# GOAL OF THE EXERCISE:
Each line from the one holding "Task: Sort the table by ID column" to the end of the data below must be output verbatim, with no other lines.
━━━━━ STUDY MATERIAL
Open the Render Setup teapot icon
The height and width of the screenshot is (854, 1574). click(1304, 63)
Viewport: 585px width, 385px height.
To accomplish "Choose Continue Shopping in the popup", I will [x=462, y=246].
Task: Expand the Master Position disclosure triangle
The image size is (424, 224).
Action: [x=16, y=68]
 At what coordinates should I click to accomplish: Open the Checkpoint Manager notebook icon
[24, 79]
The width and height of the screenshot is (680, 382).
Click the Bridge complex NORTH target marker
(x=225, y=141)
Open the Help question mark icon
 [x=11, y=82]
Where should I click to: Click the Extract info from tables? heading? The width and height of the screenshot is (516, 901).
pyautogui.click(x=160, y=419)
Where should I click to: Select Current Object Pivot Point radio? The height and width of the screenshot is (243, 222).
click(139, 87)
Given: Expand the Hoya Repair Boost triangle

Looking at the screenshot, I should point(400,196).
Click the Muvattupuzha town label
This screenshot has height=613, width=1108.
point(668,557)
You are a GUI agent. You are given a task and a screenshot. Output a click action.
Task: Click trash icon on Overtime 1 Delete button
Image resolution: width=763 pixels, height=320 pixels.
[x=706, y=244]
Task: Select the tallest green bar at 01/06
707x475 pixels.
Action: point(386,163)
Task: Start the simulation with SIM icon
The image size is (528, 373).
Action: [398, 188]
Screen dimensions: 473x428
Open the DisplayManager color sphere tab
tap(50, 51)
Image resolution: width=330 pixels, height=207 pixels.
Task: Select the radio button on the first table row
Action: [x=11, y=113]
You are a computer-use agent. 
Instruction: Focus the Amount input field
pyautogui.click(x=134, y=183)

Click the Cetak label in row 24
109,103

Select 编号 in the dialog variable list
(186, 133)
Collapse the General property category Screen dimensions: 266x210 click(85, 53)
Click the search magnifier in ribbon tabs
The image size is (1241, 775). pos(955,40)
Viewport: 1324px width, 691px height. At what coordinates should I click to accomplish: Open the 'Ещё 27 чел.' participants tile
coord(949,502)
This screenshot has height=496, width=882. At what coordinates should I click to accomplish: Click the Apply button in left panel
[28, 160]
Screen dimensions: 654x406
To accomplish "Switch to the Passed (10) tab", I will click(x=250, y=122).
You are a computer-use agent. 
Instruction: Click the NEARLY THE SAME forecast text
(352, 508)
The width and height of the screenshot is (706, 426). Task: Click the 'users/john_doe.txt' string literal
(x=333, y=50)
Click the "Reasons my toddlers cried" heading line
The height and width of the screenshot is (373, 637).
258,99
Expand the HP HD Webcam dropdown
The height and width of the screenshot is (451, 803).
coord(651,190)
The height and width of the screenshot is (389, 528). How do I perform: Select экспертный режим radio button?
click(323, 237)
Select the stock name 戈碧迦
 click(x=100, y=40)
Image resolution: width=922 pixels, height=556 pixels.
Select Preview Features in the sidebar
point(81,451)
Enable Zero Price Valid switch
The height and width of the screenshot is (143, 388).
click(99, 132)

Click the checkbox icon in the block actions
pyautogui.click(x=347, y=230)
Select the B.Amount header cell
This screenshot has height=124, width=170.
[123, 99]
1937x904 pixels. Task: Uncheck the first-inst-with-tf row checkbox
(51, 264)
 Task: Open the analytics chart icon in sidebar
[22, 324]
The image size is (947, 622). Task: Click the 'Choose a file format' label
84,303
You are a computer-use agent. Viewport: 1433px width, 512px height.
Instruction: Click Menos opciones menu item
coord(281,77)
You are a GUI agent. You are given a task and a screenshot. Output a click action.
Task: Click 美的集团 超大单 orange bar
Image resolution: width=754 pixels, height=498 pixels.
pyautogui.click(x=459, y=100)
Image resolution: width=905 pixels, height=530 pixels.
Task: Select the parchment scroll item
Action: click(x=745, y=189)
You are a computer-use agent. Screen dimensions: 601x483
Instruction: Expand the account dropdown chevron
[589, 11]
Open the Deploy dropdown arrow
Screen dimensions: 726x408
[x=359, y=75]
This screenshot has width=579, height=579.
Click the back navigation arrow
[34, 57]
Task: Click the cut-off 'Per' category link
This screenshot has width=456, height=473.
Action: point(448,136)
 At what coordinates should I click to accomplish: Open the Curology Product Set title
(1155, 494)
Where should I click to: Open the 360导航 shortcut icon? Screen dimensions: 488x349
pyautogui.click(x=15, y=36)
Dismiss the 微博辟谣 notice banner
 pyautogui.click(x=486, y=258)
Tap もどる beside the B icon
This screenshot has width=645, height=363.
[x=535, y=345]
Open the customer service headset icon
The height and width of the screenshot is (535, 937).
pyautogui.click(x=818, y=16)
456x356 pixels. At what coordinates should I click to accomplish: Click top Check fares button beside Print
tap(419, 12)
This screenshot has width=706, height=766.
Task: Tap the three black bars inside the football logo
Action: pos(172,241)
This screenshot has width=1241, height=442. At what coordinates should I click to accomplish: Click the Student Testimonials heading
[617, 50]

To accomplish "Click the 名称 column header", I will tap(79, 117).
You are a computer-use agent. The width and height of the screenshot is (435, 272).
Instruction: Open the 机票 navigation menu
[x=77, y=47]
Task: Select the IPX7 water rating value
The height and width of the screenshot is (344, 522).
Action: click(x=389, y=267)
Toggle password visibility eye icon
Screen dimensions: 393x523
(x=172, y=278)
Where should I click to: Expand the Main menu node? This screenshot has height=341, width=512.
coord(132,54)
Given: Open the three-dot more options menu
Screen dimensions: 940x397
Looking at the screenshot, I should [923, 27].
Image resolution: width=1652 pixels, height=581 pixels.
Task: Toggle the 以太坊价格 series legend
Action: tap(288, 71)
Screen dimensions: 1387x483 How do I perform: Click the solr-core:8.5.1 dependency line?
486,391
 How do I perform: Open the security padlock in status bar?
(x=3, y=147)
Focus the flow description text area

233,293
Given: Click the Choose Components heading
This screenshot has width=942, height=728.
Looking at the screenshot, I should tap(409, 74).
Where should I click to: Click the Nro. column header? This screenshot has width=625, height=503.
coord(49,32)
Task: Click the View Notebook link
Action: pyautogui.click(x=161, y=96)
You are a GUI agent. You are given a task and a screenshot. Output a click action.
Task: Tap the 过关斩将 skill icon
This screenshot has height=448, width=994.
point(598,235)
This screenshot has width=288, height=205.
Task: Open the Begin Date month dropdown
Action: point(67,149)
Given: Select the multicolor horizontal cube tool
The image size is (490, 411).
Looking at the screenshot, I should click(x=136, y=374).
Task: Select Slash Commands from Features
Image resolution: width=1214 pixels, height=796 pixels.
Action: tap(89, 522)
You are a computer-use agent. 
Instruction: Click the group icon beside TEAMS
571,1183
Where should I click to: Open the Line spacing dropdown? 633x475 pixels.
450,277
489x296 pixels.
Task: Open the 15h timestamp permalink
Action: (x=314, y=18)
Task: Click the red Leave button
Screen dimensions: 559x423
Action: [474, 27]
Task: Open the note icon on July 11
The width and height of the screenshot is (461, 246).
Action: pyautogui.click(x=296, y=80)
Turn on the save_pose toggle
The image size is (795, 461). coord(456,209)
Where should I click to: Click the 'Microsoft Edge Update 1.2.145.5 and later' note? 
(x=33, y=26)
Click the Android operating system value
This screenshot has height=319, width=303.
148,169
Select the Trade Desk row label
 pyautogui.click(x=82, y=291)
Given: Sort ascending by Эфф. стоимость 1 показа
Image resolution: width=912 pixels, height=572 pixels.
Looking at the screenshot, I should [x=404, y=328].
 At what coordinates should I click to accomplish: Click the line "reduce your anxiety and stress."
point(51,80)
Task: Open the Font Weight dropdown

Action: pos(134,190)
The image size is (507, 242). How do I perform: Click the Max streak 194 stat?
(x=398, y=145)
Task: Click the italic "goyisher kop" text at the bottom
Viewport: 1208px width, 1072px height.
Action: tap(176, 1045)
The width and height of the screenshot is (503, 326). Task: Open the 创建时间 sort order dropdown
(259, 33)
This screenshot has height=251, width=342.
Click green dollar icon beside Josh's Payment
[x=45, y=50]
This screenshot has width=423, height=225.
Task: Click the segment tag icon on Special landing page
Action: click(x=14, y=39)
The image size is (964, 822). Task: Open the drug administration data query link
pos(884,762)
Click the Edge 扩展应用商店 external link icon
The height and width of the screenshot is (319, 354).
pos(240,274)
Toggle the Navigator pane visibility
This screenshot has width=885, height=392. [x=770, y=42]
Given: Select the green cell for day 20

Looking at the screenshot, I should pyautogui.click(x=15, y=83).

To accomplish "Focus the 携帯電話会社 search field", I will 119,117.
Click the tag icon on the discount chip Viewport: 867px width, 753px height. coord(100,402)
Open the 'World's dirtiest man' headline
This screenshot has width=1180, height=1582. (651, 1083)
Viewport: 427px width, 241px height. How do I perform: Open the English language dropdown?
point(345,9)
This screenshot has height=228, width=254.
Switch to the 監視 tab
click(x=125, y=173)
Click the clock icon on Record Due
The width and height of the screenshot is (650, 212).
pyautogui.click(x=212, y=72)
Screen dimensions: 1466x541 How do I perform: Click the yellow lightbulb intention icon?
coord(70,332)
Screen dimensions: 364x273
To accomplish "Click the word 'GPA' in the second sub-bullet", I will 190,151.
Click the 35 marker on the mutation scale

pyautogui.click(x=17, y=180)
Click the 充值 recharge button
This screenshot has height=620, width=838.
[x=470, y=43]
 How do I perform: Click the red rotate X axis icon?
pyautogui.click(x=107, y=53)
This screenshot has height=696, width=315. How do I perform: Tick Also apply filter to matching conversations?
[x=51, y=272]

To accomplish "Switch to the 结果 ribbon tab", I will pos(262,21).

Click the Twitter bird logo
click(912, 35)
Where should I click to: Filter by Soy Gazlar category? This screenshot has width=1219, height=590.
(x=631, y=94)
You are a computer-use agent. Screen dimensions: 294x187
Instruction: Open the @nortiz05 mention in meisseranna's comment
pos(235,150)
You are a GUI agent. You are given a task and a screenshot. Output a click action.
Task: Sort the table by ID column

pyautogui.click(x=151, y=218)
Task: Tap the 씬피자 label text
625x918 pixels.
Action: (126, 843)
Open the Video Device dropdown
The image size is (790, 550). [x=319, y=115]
━━━━━━━━━━
# COMPLETED EXERCISE:
Task: Sort the table by ID column

pyautogui.click(x=151, y=218)
Task: Tap the 씬피자 label text
625x918 pixels.
Action: (126, 843)
Open the Video Device dropdown
The image size is (790, 550). [x=319, y=115]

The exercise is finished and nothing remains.